* [SET EXERCISE]
Rewrite the records from the line containing "line in JavaScript" through the end of the records, replacing "Click" with "Select" and keeping everything else the same. Leave out the pictures.

(Entries on target coordinates)
════════════════════

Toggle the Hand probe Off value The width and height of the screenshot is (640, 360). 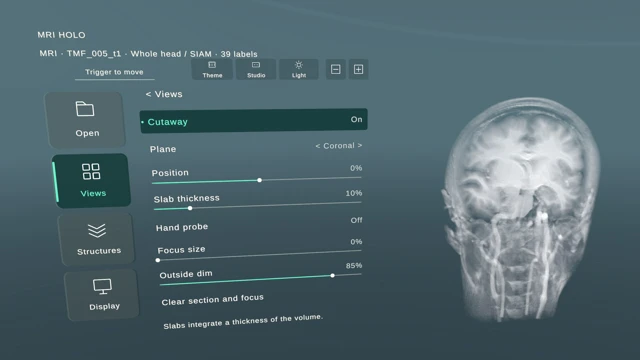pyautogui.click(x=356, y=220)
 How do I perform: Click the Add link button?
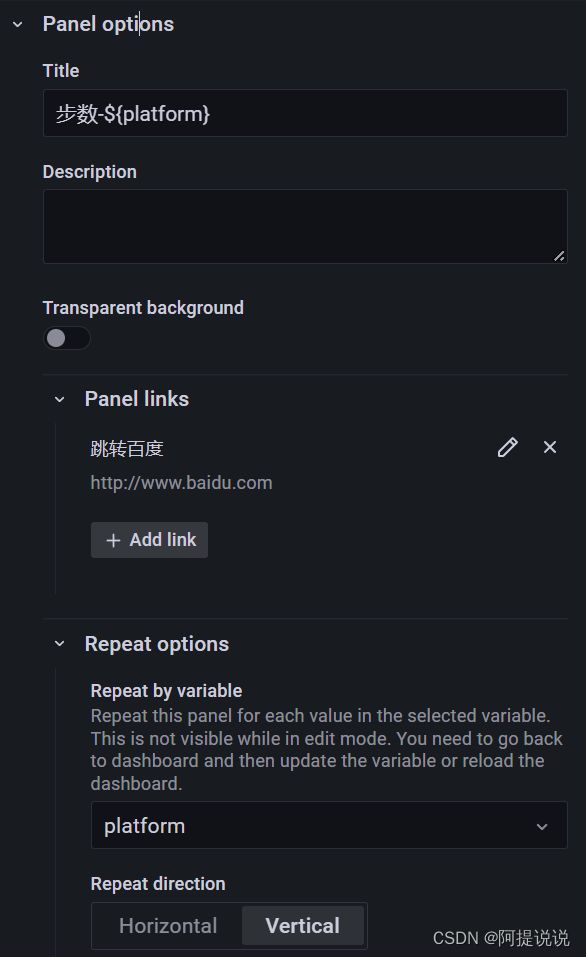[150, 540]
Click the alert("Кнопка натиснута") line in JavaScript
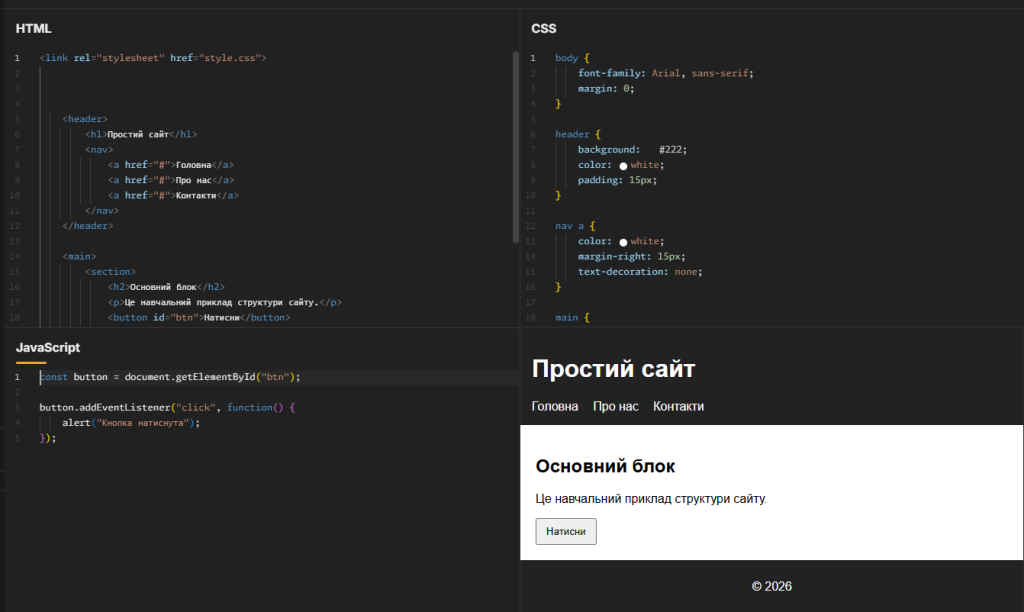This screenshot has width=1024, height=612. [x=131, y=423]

════════════════════

* [ANSWER IN FULL]
Select the alert("Кнопка натиснута") line in JavaScript
This screenshot has width=1024, height=612. [x=131, y=423]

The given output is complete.